** Opening Document section block **
Monday, December 6, 2010

Grade B Milk?

Yes, there actually IS a Grade B milk... but you will not find on the grocer's shelves in fluid form. Nevertheless, Grade B milk is consumed daily; most of it in the form of cheese.

Did you know that Grade A milk actually is further graded into classes? 

* Grade A Class I milk is used for all beverage milks. 
* Grade A Class II milk is used in fluid cream products, yogurts, ice cream, cottage cheese and other perishable manufactured products.
* Grade A Class III milk is used to produce cream cheese and hard manufactured cheese.
* Grade A Class IV milk is used to produce butter and any milk in dry form.

Grade B milk is also called 'Manufacturing grade' and it is milk not meeting the fluid Grade A standards. The USDA says "less stringent standards" may apply. Some examples are: how often the facilities are inspected for cleanliness of the facility and of the cows, suitability of the milking parlor and sanitary handling (and cooling) of the milk, and the allowable bacterial count in the milk. Grade A farms are inspected every six months, while Grade B farms are inspected every two years. The bacterial plate or loop count of Grade A milk may not exceed 100,000 per mL, while Grade B milk may not exceed 300,000 per mL.

Grade B milk can be used only for manufacturing selected dairy products, such as cheese, butter, or reduced fluid-content like condensed milk, evaporated milk and dried milk. Some manufactured dairy products, such as ice cream and drinkable milk beverages, can only be made from Grade A milk. 

It gets a little complicated, though, for us as consumers. When Grade B milk is made into another product, the new grade assigned is not based on the grade of the original milk. Instead, the new product is graded after it is manufactured, on the standards set for that 'new' product. So, you could have butter or cheese that is Grade A by the standards for butter/cheese even if it started out as lesser quality Grade B milk.
** Closing Document section block **
** Opening Provided information block **
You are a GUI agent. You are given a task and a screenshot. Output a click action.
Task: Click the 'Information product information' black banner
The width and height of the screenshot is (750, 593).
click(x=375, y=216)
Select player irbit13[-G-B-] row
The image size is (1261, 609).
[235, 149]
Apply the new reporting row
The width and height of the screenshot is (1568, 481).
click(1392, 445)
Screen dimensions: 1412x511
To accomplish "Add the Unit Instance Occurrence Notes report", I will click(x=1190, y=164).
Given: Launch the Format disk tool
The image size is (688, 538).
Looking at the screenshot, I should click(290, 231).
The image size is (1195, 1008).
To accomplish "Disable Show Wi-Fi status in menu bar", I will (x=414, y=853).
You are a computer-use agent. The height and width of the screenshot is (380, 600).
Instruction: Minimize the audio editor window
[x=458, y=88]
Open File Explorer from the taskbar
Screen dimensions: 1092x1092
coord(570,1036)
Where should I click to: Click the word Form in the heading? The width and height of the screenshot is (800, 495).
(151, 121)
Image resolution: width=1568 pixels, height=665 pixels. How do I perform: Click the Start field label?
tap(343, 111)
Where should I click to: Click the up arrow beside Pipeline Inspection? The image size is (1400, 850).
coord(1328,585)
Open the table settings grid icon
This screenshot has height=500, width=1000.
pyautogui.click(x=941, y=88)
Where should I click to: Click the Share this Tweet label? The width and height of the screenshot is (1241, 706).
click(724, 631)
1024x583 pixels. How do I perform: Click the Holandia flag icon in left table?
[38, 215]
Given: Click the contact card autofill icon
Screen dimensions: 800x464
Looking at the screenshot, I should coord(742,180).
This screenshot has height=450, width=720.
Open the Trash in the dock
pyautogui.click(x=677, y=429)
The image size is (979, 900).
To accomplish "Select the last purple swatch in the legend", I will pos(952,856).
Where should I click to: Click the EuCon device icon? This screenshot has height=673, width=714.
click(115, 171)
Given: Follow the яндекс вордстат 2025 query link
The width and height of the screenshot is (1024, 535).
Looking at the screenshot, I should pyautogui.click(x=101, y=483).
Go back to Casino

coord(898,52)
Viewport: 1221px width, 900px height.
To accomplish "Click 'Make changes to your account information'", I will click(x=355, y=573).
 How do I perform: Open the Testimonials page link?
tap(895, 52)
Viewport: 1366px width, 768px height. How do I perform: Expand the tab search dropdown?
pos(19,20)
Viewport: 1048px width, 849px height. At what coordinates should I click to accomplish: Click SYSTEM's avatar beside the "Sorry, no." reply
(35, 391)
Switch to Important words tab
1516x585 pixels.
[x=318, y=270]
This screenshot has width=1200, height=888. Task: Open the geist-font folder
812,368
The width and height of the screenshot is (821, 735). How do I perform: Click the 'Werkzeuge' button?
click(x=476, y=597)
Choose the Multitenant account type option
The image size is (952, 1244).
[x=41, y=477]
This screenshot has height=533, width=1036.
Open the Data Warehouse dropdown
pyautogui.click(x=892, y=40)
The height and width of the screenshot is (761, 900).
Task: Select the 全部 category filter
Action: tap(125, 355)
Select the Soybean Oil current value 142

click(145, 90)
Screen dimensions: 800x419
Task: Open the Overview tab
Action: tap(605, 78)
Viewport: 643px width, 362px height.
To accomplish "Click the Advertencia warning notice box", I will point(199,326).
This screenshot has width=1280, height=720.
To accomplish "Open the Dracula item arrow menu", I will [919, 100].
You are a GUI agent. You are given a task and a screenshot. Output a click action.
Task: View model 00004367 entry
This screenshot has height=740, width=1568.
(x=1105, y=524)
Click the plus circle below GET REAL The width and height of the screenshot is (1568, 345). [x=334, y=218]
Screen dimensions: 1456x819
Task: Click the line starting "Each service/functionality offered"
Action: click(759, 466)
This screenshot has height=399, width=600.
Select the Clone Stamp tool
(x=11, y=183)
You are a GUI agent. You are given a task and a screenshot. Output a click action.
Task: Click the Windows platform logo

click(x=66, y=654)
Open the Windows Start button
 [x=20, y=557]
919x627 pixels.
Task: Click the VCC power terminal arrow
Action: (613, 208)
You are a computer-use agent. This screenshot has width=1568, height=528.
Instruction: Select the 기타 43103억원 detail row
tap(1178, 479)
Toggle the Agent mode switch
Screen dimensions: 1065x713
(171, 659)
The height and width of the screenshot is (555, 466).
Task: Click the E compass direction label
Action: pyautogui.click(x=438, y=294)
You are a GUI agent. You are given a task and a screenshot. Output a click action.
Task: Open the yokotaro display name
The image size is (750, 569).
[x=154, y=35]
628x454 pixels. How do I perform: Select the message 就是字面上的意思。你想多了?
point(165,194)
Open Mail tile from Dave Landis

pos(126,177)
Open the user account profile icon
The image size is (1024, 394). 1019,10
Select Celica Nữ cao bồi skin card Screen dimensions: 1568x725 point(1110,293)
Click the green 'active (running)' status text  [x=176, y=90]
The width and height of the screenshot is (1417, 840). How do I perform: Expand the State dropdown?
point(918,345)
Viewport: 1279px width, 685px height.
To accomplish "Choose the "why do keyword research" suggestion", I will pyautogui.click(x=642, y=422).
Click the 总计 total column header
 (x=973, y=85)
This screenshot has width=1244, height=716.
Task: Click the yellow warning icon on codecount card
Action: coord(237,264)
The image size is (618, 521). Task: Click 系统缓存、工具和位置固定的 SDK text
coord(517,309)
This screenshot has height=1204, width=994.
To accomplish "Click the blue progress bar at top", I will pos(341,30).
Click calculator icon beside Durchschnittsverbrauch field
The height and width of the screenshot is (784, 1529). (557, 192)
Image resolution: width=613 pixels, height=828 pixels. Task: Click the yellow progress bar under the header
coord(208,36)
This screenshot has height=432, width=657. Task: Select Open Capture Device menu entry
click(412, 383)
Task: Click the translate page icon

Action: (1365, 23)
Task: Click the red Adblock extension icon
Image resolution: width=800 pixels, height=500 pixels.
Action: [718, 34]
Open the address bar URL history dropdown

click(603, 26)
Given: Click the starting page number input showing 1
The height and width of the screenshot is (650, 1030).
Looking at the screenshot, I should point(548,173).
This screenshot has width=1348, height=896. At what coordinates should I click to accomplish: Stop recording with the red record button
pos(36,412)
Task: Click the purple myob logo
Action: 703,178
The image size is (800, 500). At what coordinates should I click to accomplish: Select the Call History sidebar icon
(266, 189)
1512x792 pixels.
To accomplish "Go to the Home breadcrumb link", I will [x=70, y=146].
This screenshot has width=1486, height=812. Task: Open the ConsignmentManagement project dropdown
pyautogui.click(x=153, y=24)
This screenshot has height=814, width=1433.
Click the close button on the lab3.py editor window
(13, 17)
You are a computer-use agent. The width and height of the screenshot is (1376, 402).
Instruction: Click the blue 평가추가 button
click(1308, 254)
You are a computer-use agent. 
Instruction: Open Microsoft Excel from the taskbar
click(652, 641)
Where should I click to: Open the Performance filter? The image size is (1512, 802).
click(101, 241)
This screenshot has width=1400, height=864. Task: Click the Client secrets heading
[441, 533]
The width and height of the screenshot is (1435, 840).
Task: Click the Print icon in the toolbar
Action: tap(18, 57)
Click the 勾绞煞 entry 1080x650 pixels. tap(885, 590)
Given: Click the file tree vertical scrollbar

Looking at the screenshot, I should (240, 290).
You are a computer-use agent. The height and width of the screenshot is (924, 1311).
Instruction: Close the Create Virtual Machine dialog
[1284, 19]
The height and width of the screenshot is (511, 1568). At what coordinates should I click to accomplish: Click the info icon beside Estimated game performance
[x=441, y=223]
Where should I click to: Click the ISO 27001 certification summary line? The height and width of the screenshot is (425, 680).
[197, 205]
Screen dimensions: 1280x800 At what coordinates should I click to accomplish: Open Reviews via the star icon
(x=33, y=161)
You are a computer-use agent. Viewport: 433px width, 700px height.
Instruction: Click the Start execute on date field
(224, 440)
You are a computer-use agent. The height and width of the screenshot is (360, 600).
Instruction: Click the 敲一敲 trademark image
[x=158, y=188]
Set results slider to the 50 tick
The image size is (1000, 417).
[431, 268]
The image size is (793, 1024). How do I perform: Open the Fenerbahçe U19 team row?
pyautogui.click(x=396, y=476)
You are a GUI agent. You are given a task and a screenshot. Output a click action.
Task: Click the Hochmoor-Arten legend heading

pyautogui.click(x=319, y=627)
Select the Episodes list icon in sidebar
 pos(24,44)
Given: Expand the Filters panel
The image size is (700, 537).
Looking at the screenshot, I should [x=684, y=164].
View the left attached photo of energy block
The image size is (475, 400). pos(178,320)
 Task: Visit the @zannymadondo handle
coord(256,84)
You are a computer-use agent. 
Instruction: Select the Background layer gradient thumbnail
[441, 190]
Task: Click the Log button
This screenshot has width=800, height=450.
** Closing Provided information block **
*Task to carry out*: Continue the blog post on Grade B milk from the point where it stops, picking up after its last sentence.

*Answer for the task*:
Not all manufactured products are made from Grade B milk. Since milk is perishable, sometimes Grade A milk nearing its expiration date may be quickly used (rather than losing it to spoilage) for a manufactured product that will keep longer in cold storage. 

By the way, from the get-go, farmers are paid far less for Grade B milk than even the pitiful amount BigAg pays for Grade A milk. So following the money, my assumption is that all of the dry powdered milk and less expensive cheese or butter (esp. store brands) probably started out as Grade B milk by design, simply because the profit is higher for the manufacturer.

There is another category of milk, although we seldom see it in stores. Certified milk is produced under exceedingly high sanitary standards and is sold at a higher price than Grade A milk. Certified specialty milks include Golden Guernsey milk, which is produced by purebred Guernsey cows, and All-Jersey milk, which is produced by registered Jersey cows. Both command a premium price because of their higher milk fat content and creamier taste.

Source: USDA: Milk Pricing in the United States/AIB-761.


  1. Hi! Interesting info. I'm actually researching this because I own Nigerian dwarf dairy goats and want to make raw cheese products to sell, which I have found is possible with a Grade B dairy. :) Thanks for the extra info!

    1. Thanks Angie. I assume in Sanford (yes, I've been there many times) you need a good regulated cheese cave. Good Luck on your venture!